EXERCISE GOAL: The expected answer is the set of lines in the data below between the line holding "Website (830, 1221)" and the line holding "[Veranstaltung teilen auf X] (548, 2004)", inclusive, written out exactly.

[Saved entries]

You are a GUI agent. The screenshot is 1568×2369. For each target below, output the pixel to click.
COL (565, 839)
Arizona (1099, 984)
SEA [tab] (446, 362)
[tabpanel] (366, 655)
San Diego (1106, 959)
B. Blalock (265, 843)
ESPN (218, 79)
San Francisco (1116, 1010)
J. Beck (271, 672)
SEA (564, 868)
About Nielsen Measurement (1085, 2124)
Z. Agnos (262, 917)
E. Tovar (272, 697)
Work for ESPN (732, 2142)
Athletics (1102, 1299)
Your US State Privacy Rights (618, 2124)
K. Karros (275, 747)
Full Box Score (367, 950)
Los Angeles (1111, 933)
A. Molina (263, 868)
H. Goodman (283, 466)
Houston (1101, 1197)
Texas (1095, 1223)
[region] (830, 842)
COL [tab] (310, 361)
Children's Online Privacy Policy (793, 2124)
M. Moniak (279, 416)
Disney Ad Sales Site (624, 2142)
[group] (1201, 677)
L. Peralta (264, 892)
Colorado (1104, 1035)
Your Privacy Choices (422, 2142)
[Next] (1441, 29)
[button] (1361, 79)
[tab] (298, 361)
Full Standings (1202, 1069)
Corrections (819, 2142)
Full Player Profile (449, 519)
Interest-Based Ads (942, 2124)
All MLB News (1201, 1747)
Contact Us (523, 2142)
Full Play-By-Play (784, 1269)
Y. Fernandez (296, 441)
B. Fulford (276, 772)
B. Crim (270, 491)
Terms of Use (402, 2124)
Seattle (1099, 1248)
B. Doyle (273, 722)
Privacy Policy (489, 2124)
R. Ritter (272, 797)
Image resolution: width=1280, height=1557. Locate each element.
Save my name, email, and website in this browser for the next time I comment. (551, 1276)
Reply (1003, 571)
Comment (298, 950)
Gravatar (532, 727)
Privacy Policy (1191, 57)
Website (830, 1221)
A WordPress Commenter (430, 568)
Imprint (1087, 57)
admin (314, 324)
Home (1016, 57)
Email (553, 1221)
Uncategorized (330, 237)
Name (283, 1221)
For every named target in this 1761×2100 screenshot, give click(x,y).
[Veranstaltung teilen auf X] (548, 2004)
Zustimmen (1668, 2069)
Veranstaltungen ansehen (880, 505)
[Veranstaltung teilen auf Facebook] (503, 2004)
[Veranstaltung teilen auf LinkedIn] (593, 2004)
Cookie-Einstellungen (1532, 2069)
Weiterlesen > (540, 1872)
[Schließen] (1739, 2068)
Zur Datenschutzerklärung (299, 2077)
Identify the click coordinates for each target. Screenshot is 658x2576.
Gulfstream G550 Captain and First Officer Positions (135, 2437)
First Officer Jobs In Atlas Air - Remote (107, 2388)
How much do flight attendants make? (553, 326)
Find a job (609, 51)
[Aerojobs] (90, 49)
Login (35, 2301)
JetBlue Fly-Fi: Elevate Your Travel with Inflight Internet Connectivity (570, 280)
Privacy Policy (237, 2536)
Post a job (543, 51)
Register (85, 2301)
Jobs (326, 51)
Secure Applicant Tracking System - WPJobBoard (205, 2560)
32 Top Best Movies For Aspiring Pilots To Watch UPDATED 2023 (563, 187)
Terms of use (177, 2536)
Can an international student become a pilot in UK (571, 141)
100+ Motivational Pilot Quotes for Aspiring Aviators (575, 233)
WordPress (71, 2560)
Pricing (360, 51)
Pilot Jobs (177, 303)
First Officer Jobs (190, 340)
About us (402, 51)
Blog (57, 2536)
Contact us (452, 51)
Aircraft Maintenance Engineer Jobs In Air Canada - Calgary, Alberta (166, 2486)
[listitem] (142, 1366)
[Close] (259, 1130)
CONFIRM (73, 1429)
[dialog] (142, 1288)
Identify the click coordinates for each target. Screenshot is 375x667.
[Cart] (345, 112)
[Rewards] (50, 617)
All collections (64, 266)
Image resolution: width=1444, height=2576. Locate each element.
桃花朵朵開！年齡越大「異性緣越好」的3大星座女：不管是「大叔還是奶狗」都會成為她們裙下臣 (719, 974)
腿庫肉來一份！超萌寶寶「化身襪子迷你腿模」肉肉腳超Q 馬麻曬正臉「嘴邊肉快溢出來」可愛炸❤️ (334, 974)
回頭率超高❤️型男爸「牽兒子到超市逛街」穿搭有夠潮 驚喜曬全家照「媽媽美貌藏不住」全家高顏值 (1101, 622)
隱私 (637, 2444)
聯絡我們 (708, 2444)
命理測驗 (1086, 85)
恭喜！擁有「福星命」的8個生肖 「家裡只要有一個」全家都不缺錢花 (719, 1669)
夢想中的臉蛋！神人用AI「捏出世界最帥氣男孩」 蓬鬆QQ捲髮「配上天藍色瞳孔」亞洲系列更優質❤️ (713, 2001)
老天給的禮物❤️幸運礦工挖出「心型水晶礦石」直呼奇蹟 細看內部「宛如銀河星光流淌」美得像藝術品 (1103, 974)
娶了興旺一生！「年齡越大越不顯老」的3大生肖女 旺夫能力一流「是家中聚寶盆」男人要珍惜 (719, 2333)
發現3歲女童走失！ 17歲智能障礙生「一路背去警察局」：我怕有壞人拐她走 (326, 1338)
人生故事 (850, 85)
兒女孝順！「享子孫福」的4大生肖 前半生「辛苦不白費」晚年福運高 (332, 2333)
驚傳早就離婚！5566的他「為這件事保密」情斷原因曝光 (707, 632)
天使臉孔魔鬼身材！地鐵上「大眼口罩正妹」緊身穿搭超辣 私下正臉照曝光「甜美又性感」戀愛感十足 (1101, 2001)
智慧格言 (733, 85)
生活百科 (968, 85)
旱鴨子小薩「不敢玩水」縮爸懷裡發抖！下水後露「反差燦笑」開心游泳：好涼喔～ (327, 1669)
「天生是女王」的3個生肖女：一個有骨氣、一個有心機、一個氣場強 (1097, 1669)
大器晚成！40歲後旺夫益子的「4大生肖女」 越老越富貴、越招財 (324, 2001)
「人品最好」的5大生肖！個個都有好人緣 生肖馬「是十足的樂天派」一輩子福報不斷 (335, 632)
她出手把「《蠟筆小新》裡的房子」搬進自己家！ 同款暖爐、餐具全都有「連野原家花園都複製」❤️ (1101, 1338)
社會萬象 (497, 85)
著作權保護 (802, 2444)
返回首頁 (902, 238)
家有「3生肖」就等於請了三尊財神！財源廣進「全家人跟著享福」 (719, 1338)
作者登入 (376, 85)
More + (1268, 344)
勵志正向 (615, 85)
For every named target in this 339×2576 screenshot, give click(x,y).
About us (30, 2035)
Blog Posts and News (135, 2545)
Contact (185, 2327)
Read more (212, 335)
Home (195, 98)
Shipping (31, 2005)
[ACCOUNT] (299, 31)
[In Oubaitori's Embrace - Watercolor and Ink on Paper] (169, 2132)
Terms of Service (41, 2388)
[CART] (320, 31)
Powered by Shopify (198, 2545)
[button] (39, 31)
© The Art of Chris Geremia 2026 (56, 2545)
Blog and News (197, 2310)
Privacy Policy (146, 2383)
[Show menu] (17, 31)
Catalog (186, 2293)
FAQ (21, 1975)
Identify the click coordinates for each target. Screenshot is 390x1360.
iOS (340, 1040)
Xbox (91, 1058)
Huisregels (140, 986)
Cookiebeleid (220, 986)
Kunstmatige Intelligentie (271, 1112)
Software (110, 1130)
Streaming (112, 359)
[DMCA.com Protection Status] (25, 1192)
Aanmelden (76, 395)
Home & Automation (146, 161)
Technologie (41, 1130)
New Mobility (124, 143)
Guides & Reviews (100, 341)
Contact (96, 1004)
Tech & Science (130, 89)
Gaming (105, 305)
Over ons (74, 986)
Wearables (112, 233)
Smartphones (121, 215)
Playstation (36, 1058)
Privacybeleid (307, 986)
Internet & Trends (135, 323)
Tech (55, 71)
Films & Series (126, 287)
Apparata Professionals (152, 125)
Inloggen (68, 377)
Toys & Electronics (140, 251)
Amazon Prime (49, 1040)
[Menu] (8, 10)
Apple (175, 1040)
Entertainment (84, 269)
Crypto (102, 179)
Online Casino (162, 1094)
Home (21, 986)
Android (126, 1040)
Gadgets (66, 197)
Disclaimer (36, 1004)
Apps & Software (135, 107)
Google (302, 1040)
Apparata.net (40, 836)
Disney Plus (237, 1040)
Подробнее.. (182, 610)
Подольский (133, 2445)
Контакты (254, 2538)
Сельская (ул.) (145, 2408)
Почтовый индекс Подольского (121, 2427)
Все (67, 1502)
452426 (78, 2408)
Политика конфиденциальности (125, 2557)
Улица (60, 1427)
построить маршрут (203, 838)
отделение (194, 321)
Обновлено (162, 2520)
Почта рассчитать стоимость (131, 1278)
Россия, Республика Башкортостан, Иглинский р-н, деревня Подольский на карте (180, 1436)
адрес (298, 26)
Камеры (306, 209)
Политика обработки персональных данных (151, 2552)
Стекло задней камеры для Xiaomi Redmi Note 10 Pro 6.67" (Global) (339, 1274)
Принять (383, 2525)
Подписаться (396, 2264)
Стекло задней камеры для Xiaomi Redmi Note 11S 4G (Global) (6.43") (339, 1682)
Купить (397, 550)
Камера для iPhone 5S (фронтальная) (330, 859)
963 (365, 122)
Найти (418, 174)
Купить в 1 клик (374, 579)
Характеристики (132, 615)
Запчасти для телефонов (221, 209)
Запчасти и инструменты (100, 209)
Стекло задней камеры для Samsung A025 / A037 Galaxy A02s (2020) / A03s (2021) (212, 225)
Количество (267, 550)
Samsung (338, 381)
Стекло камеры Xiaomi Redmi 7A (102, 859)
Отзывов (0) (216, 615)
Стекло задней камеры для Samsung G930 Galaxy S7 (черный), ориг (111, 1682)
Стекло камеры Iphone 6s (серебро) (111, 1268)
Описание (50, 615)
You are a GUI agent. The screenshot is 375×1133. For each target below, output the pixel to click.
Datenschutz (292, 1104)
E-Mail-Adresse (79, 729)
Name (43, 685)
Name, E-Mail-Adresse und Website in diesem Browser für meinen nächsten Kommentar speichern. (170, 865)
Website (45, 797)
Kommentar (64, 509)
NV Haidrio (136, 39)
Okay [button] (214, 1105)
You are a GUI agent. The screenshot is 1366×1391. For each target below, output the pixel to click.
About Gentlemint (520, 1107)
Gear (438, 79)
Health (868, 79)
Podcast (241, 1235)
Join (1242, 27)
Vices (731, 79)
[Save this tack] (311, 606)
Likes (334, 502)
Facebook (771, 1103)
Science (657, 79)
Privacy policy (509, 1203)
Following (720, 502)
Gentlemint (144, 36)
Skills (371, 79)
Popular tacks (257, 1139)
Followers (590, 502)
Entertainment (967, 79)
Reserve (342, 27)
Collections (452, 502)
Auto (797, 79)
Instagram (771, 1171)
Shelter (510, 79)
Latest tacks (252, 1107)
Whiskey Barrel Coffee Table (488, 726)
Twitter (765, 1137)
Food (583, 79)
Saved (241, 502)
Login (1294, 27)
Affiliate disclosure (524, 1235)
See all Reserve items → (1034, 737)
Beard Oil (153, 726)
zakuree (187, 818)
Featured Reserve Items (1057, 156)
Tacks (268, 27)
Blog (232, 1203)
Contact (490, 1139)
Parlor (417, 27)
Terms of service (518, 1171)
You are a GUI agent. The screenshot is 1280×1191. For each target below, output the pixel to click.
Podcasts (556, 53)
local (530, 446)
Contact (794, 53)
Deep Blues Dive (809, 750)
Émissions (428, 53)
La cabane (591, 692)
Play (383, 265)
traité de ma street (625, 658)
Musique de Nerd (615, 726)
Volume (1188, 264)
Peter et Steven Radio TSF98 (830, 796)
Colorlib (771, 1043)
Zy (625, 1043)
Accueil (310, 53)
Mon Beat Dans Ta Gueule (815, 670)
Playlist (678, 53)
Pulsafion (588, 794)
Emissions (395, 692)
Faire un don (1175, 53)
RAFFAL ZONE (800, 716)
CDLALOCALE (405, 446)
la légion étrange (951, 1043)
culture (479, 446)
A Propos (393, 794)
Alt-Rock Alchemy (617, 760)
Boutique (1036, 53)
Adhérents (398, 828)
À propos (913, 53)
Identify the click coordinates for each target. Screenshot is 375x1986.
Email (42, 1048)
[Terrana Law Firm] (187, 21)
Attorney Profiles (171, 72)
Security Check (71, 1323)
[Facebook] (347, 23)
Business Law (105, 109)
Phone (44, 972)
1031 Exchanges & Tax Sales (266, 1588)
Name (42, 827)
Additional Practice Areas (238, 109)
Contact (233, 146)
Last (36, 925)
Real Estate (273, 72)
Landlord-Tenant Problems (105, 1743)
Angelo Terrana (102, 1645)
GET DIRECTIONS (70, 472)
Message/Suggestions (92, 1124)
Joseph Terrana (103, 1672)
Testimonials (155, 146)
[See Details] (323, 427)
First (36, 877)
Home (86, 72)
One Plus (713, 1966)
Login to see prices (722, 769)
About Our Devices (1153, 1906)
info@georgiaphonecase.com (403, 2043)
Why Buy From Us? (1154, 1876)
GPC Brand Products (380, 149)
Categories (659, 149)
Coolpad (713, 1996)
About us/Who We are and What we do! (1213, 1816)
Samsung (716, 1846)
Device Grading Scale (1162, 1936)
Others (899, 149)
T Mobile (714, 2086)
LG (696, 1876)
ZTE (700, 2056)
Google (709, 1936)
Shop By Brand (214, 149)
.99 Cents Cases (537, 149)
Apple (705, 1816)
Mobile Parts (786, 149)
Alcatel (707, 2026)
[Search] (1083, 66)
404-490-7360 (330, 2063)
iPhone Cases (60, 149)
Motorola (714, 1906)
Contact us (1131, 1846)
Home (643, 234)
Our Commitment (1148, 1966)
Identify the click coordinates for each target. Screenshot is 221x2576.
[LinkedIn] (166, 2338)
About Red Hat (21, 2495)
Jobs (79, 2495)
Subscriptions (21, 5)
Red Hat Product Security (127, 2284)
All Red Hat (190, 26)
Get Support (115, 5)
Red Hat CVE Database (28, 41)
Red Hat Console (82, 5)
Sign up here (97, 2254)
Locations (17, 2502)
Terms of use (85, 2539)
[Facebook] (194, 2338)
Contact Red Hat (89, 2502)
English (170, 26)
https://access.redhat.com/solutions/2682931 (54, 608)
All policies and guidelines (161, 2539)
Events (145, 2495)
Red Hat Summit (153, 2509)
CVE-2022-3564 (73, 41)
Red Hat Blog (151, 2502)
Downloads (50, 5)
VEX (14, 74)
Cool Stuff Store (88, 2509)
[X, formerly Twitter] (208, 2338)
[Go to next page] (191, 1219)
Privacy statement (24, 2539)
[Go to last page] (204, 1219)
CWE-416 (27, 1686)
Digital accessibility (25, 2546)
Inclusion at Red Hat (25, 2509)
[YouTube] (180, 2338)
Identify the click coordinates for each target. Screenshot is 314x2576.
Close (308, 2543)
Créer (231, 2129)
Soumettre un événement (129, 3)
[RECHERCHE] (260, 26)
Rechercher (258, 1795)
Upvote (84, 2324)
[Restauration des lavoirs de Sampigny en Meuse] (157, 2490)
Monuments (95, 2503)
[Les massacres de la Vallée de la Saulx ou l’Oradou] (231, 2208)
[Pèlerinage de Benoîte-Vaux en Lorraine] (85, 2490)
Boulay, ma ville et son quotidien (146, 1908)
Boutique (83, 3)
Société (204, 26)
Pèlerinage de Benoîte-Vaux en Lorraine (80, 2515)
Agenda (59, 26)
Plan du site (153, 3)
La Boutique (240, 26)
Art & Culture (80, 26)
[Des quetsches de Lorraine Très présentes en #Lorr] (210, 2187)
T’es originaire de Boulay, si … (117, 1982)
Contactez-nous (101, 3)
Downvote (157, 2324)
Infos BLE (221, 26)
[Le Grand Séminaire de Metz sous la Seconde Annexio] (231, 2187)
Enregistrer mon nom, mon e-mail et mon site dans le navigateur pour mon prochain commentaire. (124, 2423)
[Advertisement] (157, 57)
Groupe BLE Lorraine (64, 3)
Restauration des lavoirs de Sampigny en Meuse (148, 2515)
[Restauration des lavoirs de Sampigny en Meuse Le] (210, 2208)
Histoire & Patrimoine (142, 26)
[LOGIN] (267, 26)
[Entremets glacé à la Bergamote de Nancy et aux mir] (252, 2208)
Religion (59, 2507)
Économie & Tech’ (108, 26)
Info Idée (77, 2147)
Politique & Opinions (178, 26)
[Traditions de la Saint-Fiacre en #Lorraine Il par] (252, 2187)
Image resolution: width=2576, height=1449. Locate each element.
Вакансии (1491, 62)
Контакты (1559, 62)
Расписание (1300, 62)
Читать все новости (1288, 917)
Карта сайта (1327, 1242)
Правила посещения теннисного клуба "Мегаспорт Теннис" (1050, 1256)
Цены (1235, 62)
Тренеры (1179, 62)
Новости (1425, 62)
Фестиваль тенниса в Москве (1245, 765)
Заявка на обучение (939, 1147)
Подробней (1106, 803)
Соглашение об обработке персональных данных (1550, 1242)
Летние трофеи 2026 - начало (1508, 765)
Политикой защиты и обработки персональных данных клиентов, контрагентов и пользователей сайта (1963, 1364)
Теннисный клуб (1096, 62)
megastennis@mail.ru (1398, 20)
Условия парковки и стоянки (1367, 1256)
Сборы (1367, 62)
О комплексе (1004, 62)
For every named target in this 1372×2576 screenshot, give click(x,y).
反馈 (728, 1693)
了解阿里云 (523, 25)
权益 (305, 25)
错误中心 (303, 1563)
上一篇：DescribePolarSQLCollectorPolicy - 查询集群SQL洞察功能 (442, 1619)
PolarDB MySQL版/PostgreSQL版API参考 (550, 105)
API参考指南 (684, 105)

EXERCISE RESULT:
Website (830, 1221)
A WordPress Commenter (430, 568)
Imprint (1087, 57)
admin (314, 324)
Home (1016, 57)
Email (553, 1221)
Uncategorized (330, 237)
Name (283, 1221)
For every named target in this 1761×2100 screenshot, give click(x,y).
[Veranstaltung teilen auf X] (548, 2004)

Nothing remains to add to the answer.